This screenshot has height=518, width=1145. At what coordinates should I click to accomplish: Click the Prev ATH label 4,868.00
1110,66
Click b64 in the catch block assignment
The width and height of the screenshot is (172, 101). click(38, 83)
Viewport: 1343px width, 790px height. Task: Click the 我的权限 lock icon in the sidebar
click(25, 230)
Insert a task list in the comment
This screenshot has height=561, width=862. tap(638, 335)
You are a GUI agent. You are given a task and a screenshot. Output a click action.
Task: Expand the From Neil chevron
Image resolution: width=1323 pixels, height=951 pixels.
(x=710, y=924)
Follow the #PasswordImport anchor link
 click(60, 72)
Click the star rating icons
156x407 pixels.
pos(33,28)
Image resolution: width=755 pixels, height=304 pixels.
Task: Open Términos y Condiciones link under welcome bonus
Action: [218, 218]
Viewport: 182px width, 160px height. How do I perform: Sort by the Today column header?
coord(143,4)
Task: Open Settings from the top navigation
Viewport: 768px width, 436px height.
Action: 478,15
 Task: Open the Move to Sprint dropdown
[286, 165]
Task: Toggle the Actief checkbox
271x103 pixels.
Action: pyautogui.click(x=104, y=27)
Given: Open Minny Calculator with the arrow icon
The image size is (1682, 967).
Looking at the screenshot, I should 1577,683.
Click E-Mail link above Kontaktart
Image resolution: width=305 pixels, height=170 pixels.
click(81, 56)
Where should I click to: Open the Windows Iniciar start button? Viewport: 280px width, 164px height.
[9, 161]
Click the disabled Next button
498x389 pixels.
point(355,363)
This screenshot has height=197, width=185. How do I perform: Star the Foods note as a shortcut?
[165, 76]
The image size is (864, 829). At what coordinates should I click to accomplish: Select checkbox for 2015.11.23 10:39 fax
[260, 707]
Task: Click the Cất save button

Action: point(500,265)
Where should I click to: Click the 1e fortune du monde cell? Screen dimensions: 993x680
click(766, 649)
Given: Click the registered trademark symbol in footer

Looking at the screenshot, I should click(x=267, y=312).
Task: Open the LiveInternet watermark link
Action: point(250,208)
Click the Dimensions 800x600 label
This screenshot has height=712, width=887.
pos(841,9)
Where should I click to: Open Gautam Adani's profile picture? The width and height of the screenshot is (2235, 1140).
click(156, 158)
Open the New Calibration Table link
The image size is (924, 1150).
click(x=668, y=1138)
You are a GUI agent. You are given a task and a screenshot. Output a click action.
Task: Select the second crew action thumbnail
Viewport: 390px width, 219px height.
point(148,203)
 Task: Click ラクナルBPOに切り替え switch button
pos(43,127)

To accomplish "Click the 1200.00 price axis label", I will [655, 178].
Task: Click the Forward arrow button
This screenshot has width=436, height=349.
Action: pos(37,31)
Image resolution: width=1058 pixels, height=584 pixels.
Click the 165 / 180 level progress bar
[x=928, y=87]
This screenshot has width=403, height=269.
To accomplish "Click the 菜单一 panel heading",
####
## Activity
Please give again, word for word, only the lines from the one holding "This screenshot has width=403, height=269." through the end of the listing above.

## Answer for this exercise
This screenshot has width=403, height=269.
To accomplish "Click the 菜单一 panel heading",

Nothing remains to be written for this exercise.